At their core phages are viruses, there is no reason to expect the host immune system to not recognize them as foreign and attempt to eradicate them outside the GI tract, where most serious infections occur. The GI tract, skin, and to some extent the lower UG tract will likely tolerate these through mechanisms we tolerate colonizing bacterial flora, but colonization, even with antibiotic resistant organisms, is not a primary indication for empiric treatment for eradication. In fact there are some studies that attempting to sterilize the UG tract in colonized asymptomatic women promote symptomatic UTI.

These colonizations become problematic when growth becomes unchecked and infection develops, or they seed infection into another compartment. There is no reason to think something as foreign as a bacteriophage wouldn't be recognized as foreign in a sterile space (kidneys for pyelonephritis, liver abscess from migrated gut flora, endocarditis, etc) where these serious infections occur.

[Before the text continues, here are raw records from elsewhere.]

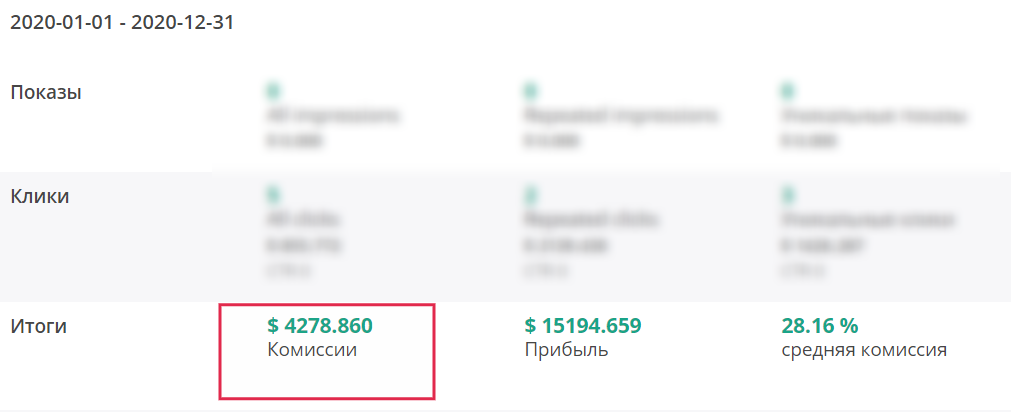Viewport: 1011px width, 412px height.
Task: Click the green count above All impressions
Action: [271, 92]
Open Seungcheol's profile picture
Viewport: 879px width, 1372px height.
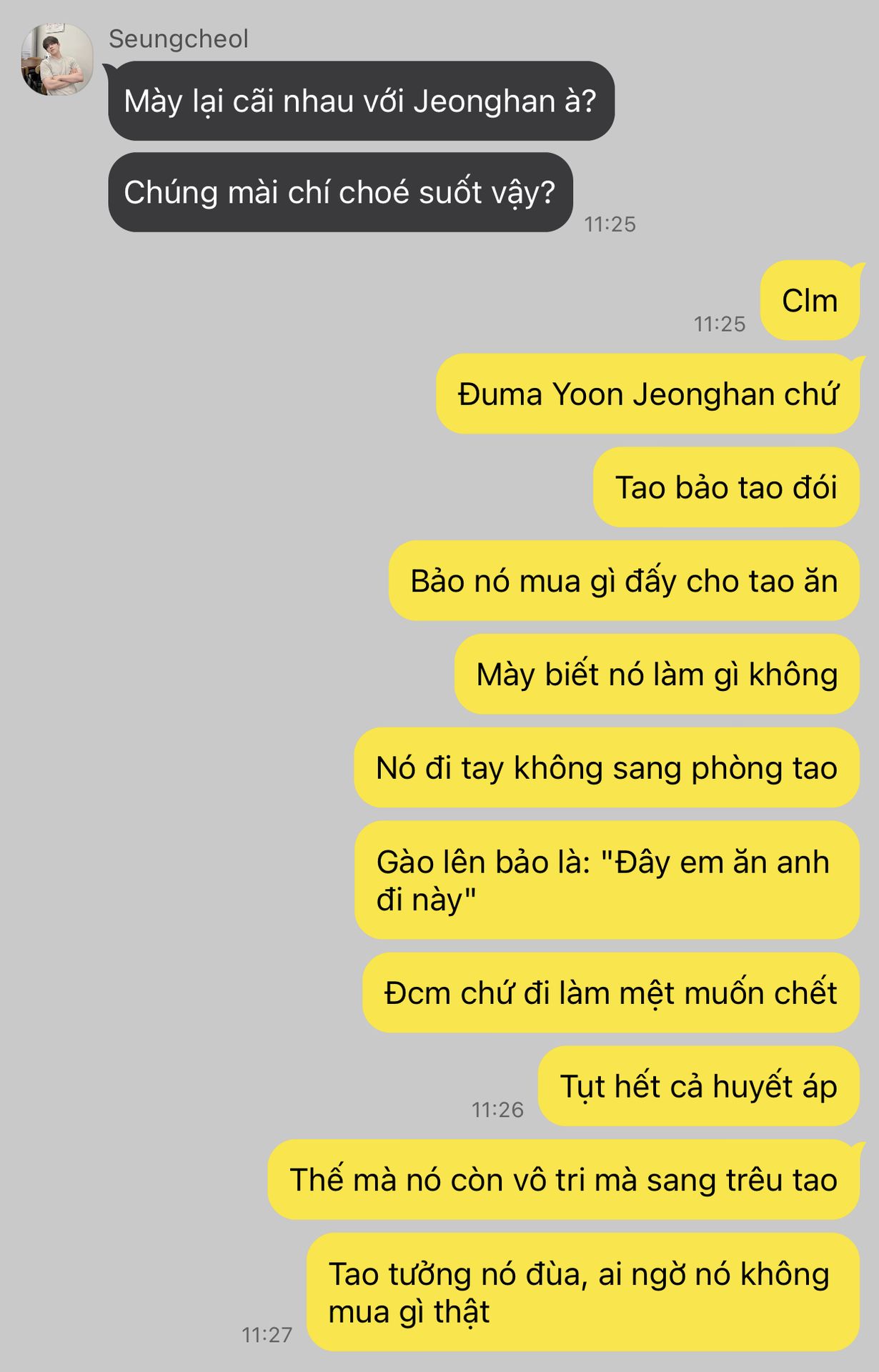point(57,59)
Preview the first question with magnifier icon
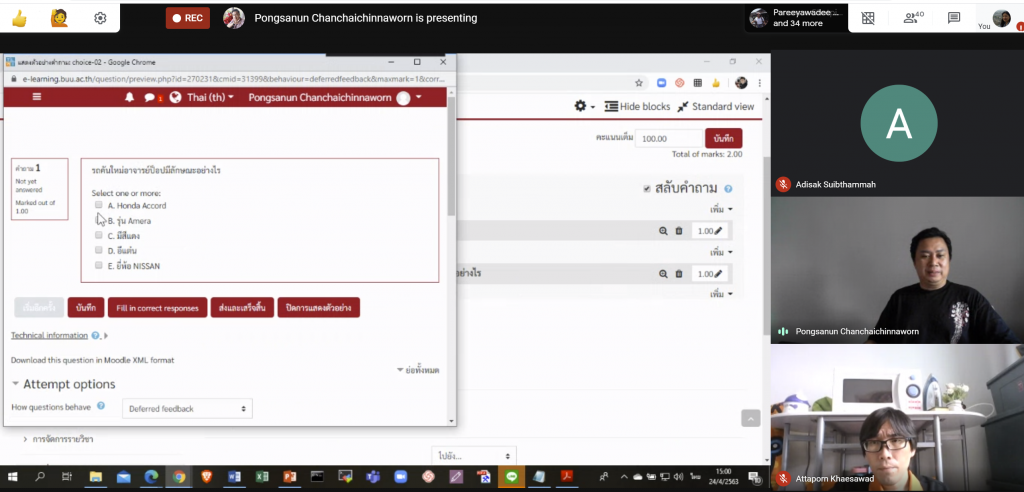Image resolution: width=1024 pixels, height=492 pixels. coord(662,231)
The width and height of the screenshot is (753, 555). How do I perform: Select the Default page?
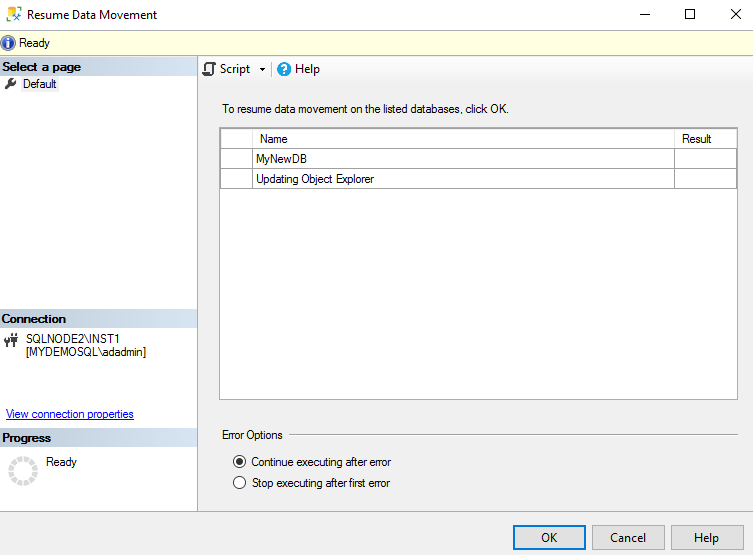tap(40, 84)
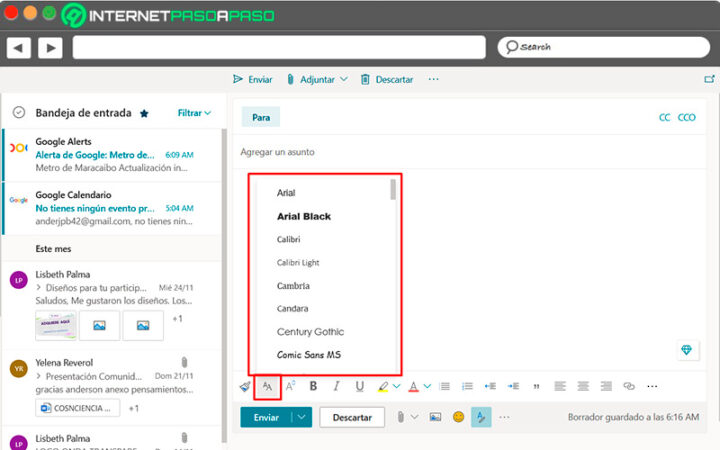
Task: Insert a bulleted list
Action: click(444, 386)
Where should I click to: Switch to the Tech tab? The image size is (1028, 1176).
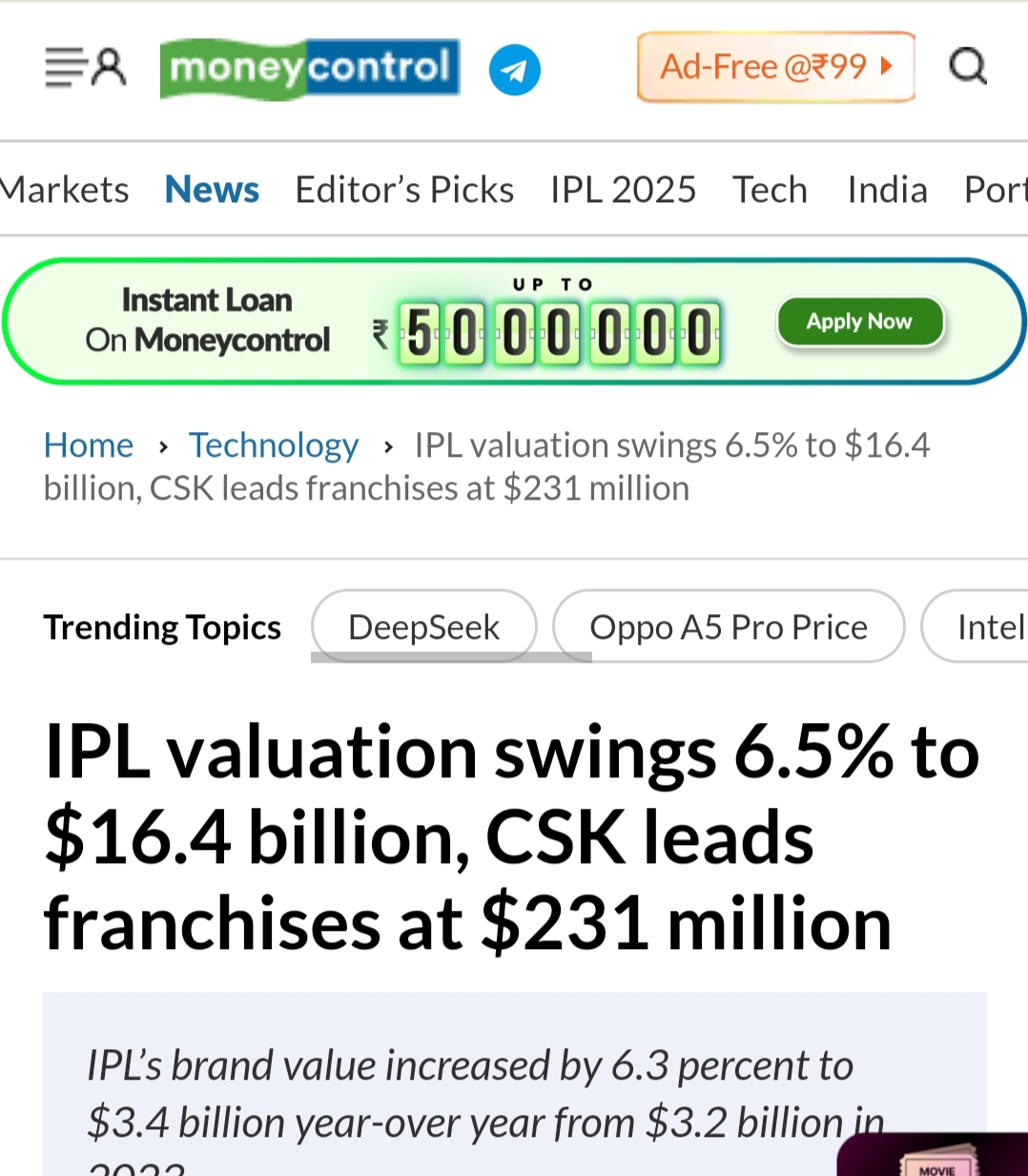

This ties in nicely with your suggestion of phage cocktail therapy. Yes, that can expedite the delivery of phages, however excessive use of phages could result in anti-phage antibodies, limiting future treatment in a method similar to the development of anti-drug antibodies in epoeitin analogues, insulin therapy, antivenin, and anti-inflammatory antibody therapies like adalimumab (Humira)

[–] MaximilianKohler -1 points 11 months ago (1 children)

IMO the future lies in replacing antibiotics with adding instead of subtracting: phages/phage cocktails, FMT, etc. There's also a massive amount of antibiotic overuse for a variety of reasons, including public ignorance about their necessity (lack of) and harms, and emotional thinking and lack of consequences for people in the medical system.

Phages were given up on because antibiotics were an easier solution and the consequences aren't always immediately obvious. But that decision has likely played a major role in getting to the current chronic disease crisis.

[–] Carighan 1 points 11 months ago

Sounds interesting.

I will say that having had two eye infections, one resulting in a surgery and the other being solved with antibiotics before it got to bad, give me all the antibiotics, I don't care, before you make me get that surgery again. Straight outta Saw, that shit. But that's an edge case of course.

[–] [email protected] 1 points 11 months ago (1 children)
[–] MaximilianKohler 0 points 11 months ago (1 children)

Yep, I crossposted to two of those already. Feel free to x-post to the medicine one if you want.

[–] [email protected] 2 points 11 months ago

Thanks :) I'll try to get to it next time I'm on desktop

[–] drmoose 1 points 8 months ago (1 children)

Probiotics are basically a meme. Fiber is the new hot thing as unsurprisingly your gut biome wants to eat not new neighbours to compete with.